What is required: Give every entry again, word for word and in full.

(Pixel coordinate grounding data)
● ● ● ●
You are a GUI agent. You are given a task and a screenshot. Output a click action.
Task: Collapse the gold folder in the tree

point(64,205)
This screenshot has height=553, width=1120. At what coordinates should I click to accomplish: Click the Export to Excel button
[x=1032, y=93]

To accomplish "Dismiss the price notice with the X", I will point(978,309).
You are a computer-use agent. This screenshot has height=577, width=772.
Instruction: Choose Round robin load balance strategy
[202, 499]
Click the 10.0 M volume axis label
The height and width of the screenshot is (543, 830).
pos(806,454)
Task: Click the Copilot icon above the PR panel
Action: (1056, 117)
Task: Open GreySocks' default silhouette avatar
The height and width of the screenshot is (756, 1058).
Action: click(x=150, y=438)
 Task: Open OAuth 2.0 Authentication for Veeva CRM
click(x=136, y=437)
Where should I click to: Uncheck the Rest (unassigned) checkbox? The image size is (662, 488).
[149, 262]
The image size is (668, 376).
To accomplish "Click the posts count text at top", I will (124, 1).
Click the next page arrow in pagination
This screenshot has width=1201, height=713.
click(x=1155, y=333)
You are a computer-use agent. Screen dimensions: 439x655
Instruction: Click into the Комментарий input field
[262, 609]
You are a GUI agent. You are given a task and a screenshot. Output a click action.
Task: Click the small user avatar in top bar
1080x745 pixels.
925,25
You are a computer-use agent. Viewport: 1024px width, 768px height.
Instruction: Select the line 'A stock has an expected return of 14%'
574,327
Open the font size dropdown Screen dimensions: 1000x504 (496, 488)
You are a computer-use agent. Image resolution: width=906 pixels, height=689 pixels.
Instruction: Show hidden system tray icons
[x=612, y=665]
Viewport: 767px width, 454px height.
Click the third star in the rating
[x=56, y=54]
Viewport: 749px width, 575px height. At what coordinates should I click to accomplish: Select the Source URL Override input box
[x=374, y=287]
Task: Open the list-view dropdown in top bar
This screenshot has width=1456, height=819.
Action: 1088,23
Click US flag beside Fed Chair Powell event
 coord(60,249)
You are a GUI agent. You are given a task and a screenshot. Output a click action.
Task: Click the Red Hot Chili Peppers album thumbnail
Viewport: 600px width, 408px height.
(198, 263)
● ● ● ●
Exercise output:
You are a GUI agent. You are given a task and a screenshot. Output a click action.
Task: Collapse the gold folder in the tree

point(64,205)
This screenshot has height=553, width=1120. At what coordinates should I click to accomplish: Click the Export to Excel button
[x=1032, y=93]

To accomplish "Dismiss the price notice with the X", I will point(978,309).
You are a computer-use agent. This screenshot has height=577, width=772.
Instruction: Choose Round robin load balance strategy
[202, 499]
Click the 10.0 M volume axis label
The height and width of the screenshot is (543, 830).
pos(806,454)
Task: Click the Copilot icon above the PR panel
Action: (1056, 117)
Task: Open GreySocks' default silhouette avatar
The height and width of the screenshot is (756, 1058).
Action: click(x=150, y=438)
 Task: Open OAuth 2.0 Authentication for Veeva CRM
click(x=136, y=437)
Where should I click to: Uncheck the Rest (unassigned) checkbox? The image size is (662, 488).
[149, 262]
The image size is (668, 376).
To accomplish "Click the posts count text at top", I will (124, 1).
Click the next page arrow in pagination
This screenshot has width=1201, height=713.
click(x=1155, y=333)
You are a computer-use agent. Screen dimensions: 439x655
Instruction: Click into the Комментарий input field
[262, 609]
You are a GUI agent. You are given a task and a screenshot. Output a click action.
Task: Click the small user avatar in top bar
1080x745 pixels.
925,25
You are a computer-use agent. Viewport: 1024px width, 768px height.
Instruction: Select the line 'A stock has an expected return of 14%'
574,327
Open the font size dropdown Screen dimensions: 1000x504 (496, 488)
You are a computer-use agent. Image resolution: width=906 pixels, height=689 pixels.
Instruction: Show hidden system tray icons
[x=612, y=665]
Viewport: 767px width, 454px height.
Click the third star in the rating
[x=56, y=54]
Viewport: 749px width, 575px height. At what coordinates should I click to accomplish: Select the Source URL Override input box
[x=374, y=287]
Task: Open the list-view dropdown in top bar
This screenshot has width=1456, height=819.
Action: 1088,23
Click US flag beside Fed Chair Powell event
 coord(60,249)
You are a GUI agent. You are given a task and a screenshot. Output a click action.
Task: Click the Red Hot Chili Peppers album thumbnail
Viewport: 600px width, 408px height.
(198, 263)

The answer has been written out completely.